By the time I saw and wrote about Stanton, it was a calm, well-organized and pleasant school, but that wasn't what Adderley had walked into in 2001. Back then, teachers told me, there had been the "third- and fourth-grade gang wars," and their students would beg to stay in their classes for lunch because eating with their schoolmates was so dangerous.

Adderley wrote, about last week's column:

I am so glad to see this!! I was horrified, as most people were, I'm sure, about [stories of cafeteria workers] tossing food in the trash. You would be surprised how many times it happens. It happened at Stanton when I went down and the aides were so busy trying to clean up to get the second group in that they were tossing children's lunch in the big roll away trash cans. I went ballistic!!!

Another time [in a different school] two kids were asking for seconds and the lead cafeteria worker said no. She actually told me no.

I went behind the serving table, took lunches, and passed them out.

That is a small example of the sensibility Adderley brought to transforming Stanton from an out-of-control nightmare into a calm, well-organized school. She made the respect of children and their needs the central, guiding principle of the school. And sometimes -- particularly in the beginning of her tenure -- she had to demonstrate it personally by short-circuiting disrespect in the lunchroom.

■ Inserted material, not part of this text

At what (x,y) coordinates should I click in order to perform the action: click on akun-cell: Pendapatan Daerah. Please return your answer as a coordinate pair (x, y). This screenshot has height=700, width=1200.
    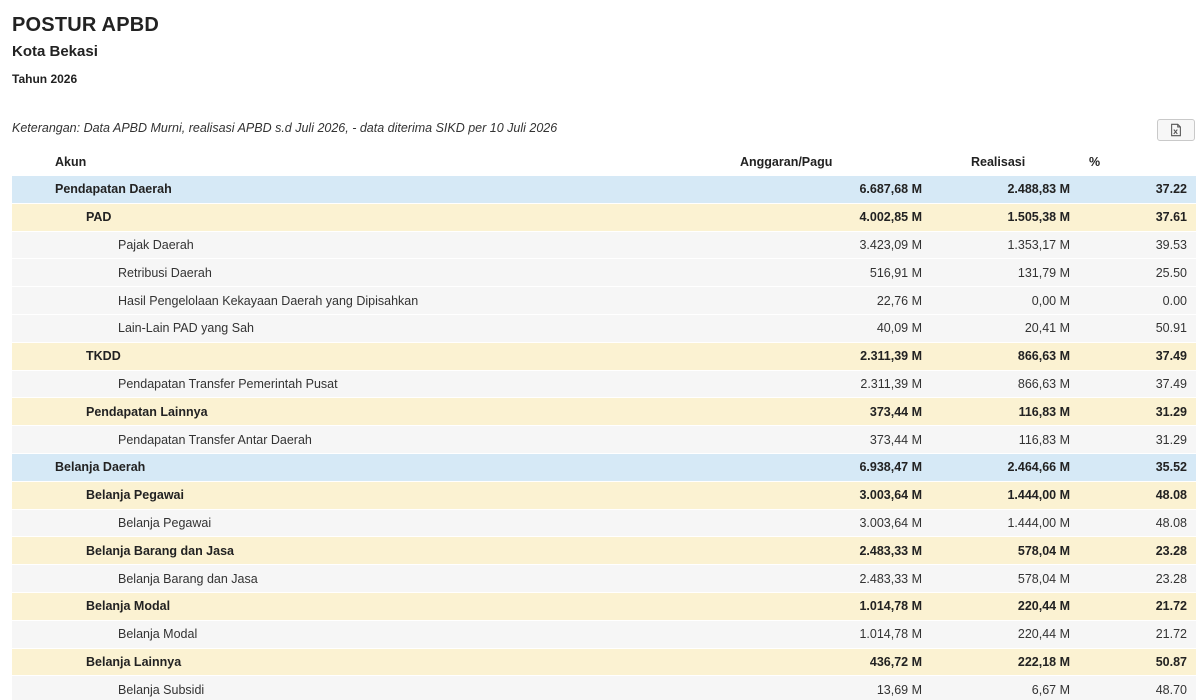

It can be all too easy for people who work in schools to inadvertently fall into disrespect of kids. Honestly, the collective needs of kids can sometimes feel overwhelming. But that doesn't make it any less destructive.

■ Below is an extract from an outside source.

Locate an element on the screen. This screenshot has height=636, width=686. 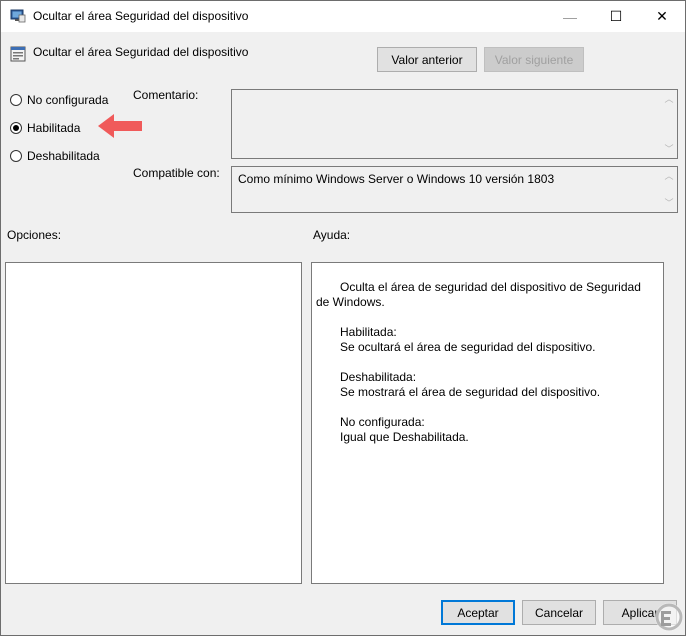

The second reaction I want to share comes from someone who has been around schools and school research for a long time -- Joseph Hawkins, senior study director at Westat, a statistical research company. Hawkins' comments are another reminder that school culture is something found throughout the building.

I do not do it any longer, but there was a time when I did site visits for the U.S. Department of Education's Blue Ribbon program. I was visiting the schools that made the final cut. The site visit recommendation decided getting the ribbon or not.

When I visited these schools, I always deviated from the schedule. You'd arrive and the principal would have a schedule all set and I'd immediately alter the thing.

One thing I noticed was no one ever seemed to want you to chat with any of the non-teaching staff, people in the lunch room, building services workers, office staff. I would put them on my schedule. I remember one janitor in Michigan going on and on about how he really liked the kids. And so I'm watching lunch one day. Kids finished eating, but I noticed that the cafeteria was really clean. I know you've been to schools where after lunch it looks like a bomb went off in the lunchroom. Not this school. There was some trash, but for the most part the place was clean.

The janitor was picking up a few things, and I asked, "Is this common?" He said yes and pointed out that the kids in this building really respect the school and everything about it and added that it made his job easier. This kind of student behavior ran through my visit and sure enough the school got its ribbon.

Both these stories reflect the idea that kids respond to how they are treated. School leaders play an enormous role in establishing a culture and climate of respect, as Barbara Adderley did at Stanton, but every adult in the building is part of establishing and maintaining that culture. And kids reflect the adult culture.